We can keep her safe, safe, safe…
I know we can.
I look to her, her hickory carcass illuminating in the softest of glows as the sun dips behind the archaic forest, and I wonder if it has a temperature or if she just naturally emits a warmth that resonates with even the most horrific parts of me.
“You are without a doubt the most fascinating creature I have ever crossed Leonora,” I hold her name in my mouth with hesitancy, as if letting it go might risk never breathing it again. “I would never hurt you.”
It’s true, what I say. I will not ever split a hair on the star-kissed mare, whose face shimmers of a map to forever and whose mane tangles in a mess that I want to get lost in. I hesitate to make promises beyond that, because one day she might need me to hurt someone.
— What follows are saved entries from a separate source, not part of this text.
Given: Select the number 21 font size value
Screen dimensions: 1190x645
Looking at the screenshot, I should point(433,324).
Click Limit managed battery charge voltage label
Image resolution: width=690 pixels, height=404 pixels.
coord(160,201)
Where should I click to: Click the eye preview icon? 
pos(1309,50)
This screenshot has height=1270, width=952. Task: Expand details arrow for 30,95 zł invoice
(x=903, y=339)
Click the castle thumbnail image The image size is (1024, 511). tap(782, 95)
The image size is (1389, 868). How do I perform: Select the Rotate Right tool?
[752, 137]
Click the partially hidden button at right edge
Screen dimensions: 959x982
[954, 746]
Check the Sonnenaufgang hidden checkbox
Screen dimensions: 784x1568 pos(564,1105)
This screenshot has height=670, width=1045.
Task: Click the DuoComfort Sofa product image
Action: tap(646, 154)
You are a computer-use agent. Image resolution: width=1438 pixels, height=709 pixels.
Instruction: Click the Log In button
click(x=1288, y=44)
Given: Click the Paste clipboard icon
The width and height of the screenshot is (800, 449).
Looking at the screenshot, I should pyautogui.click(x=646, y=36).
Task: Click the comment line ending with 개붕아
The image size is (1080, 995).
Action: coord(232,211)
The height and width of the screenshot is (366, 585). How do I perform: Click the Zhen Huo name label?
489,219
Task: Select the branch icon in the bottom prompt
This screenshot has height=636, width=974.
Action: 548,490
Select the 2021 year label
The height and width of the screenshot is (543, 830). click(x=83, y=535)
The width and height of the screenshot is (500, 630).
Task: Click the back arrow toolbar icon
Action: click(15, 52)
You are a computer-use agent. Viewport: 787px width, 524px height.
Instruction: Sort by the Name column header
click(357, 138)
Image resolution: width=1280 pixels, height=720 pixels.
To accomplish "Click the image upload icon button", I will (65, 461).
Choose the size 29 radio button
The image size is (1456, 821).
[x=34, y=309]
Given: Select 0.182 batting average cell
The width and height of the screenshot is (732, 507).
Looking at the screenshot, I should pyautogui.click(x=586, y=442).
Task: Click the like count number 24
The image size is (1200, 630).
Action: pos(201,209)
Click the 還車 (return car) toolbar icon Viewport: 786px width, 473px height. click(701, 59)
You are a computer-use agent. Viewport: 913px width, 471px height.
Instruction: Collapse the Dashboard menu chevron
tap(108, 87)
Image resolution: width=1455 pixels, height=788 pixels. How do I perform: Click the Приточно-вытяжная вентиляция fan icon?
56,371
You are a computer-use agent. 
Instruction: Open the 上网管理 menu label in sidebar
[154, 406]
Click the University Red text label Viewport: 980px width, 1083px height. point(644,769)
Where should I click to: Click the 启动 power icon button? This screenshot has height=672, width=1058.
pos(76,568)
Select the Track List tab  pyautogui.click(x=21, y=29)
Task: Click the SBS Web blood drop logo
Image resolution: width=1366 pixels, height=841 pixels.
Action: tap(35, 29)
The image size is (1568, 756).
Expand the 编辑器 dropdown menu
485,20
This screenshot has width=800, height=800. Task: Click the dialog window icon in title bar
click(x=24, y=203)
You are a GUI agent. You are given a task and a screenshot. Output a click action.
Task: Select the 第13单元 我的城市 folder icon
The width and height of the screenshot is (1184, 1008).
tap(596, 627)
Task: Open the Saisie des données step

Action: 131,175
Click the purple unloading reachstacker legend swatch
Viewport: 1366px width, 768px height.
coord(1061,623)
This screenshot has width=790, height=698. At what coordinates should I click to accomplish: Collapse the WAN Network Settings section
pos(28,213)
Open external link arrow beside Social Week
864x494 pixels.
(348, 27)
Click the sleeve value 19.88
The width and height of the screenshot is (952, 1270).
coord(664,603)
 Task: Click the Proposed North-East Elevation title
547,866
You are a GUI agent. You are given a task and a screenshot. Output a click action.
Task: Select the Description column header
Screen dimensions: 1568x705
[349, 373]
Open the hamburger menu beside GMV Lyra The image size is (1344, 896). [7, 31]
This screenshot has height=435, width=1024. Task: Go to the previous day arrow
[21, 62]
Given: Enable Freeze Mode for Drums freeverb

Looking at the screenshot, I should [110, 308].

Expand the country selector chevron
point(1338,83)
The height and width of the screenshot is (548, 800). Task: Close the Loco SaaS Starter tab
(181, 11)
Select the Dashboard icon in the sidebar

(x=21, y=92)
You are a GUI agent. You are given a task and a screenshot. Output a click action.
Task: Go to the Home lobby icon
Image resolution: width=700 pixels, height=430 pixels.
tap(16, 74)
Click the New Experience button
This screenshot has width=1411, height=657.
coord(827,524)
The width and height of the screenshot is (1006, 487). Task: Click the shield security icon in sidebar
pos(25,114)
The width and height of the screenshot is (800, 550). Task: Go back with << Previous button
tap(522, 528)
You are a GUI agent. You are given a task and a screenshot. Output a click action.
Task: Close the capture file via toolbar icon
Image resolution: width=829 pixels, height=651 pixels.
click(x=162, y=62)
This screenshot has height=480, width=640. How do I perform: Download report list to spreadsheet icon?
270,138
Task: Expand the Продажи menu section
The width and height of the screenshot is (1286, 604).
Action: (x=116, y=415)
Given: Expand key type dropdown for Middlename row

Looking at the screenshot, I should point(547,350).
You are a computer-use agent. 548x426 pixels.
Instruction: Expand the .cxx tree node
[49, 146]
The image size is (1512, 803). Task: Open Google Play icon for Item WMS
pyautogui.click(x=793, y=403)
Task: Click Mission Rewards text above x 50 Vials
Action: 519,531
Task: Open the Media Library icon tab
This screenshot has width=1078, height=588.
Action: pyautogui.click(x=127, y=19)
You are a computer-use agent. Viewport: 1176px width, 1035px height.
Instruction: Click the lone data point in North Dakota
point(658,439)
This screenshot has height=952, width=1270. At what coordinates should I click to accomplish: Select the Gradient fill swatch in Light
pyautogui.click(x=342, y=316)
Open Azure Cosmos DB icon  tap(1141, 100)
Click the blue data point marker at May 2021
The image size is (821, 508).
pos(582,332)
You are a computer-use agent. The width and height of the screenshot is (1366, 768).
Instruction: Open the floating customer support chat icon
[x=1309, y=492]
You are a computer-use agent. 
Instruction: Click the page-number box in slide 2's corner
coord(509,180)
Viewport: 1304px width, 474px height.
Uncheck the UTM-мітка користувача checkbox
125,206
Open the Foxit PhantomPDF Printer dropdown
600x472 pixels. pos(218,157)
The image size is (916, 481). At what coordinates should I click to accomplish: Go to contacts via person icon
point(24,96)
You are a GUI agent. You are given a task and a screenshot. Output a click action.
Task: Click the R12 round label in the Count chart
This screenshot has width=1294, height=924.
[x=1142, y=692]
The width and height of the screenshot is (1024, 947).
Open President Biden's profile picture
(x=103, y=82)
And I might do it. (For her)
I take a step forward, it’s meager In size but genuine in gesture. I cannot help but feel a stronger pull, as if my mind begs please, one more though I dare not. Akin to the biscotti-haired doe exposed in the early morning haze, I fear Leonora might retreat into the mist as if she never really existed after all.
Perhaps a cruel tease, my mind does that often.
“But, I…” My voice cuts into the air, a sputtering doubtfulness that spits into the air before I have time to puzzle-build a sentence, “I cannot lie to you, Leonora. I do sometimes think of hurting someone… Sometimes even, myself.”
I watch her, search her past the map of stars and distractingly-alluring entanglement of black hair. I search for a verdict, will she stay?
Or did the small peak at instability denounce any chance we had at following that map?
02-20-2020, 02:13 PM (This post was last modified: 02-20-2020, 02:15 PM by leonora.)
In that moment, she feels fascinating.
Because he has made her so.
Perhaps there is something to be said for the stars splashed across her face and the way she glows, same as the stars in the sky, when the sun sets, and the way she draws things in with that steady pull of gravity. And she has loved these things, same as she has loved the stars, but she has never felt fascinating. Until now. Until he speaks it into existence and all that heat pools in her cheeks.
He says her name again and it echoes in each hemisphere of her brain and in each of the chambers of her heart. He says her name again and she knows that she would follow the sound of his voice to the edge of the earth. And perhaps this is a dangerous thing to think – for she is young, still, and they have only just met – but she thinks it all the same.
There is something dark and foreboding in his words. He’d never hurt her. The pulse quickens and her head swims but she does not look away. Because there is some thrill to be found in the danger of it, too, and she is but a foolish child but she wants more than anything to reach out and touch him and to have it not hurt either of them.
There is nothing she can think to say. So, the silence stretches thin between them. She understands, she thinks. Or, she can pretend that she does. She can convince herself that she does. Because he has given her no reason to fear him. Even if he did, though, she cannot say for sure if she would or not.
She swallows thickly in the wake of his admission, nods almost imperceptibly. But then something sharp twists at the very center of her. A blade plunged into the meat of her soul. He’d taken a small step toward her, almost as if by accident, and she cannot stop herself from taking a step now. She wants, more than anything, to rush to his side, to wrap him in a warm embrace, to kiss the brow and hold him close. But this is the most she can manage: one teetering step closer still.
“Why, Pentecost?” she asks, quiet, her brow darkened with concern, “why would you want to hurt yourself?”